[Dataset items]
┄┄┄┄┄┄
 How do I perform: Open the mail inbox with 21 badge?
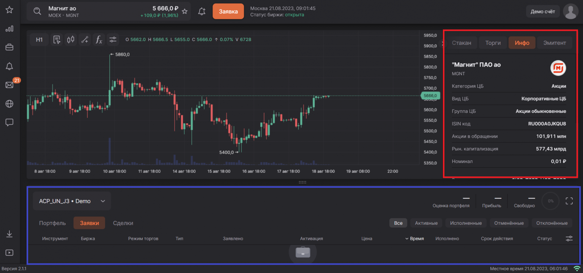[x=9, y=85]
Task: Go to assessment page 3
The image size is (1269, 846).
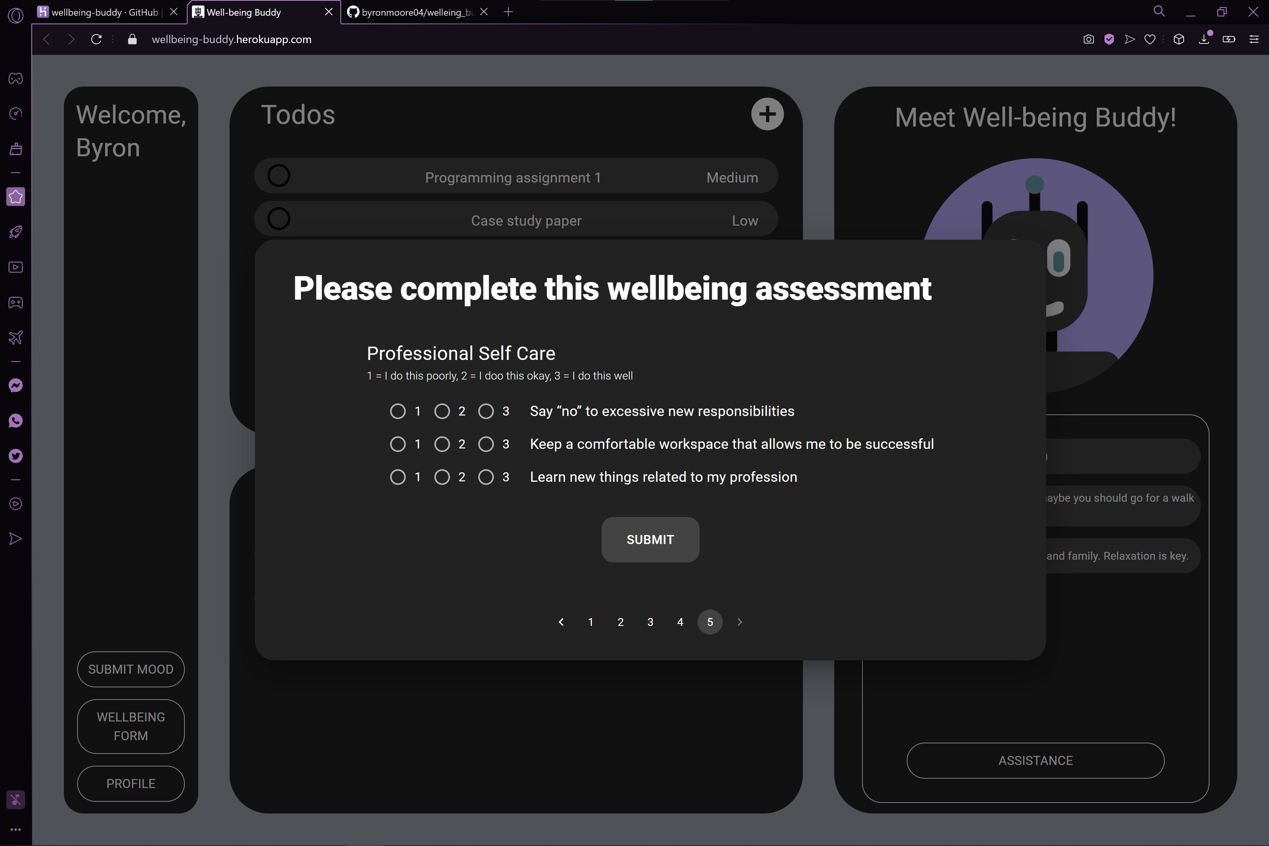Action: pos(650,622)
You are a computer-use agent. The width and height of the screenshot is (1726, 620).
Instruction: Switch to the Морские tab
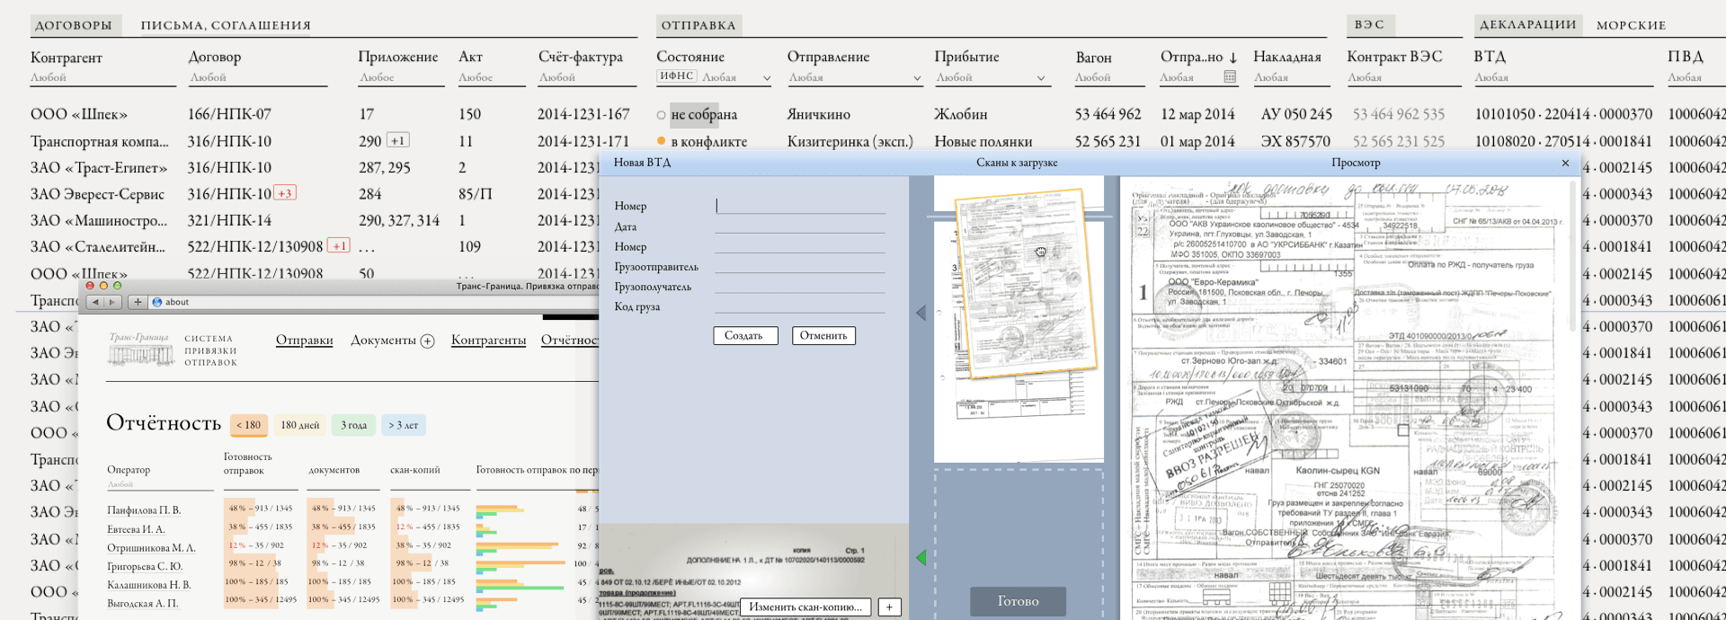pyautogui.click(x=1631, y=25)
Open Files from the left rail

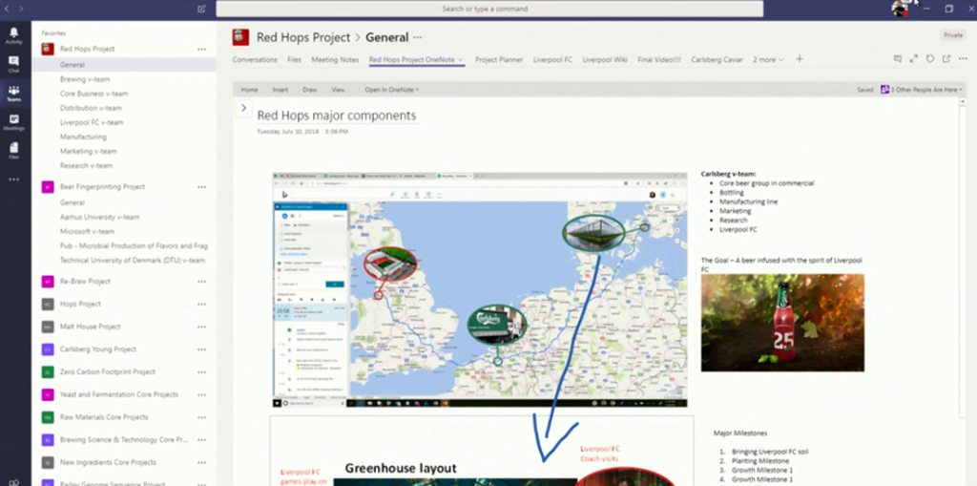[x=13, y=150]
┄┄┄┄┄┄
## To be done
Please pick out every line of the records that contains the word "Open" and copy those lines. Letter case matters.

## Answer for this exercise
 How do I perform: Open the mail inbox with 21 badge?
Open Files from the left rail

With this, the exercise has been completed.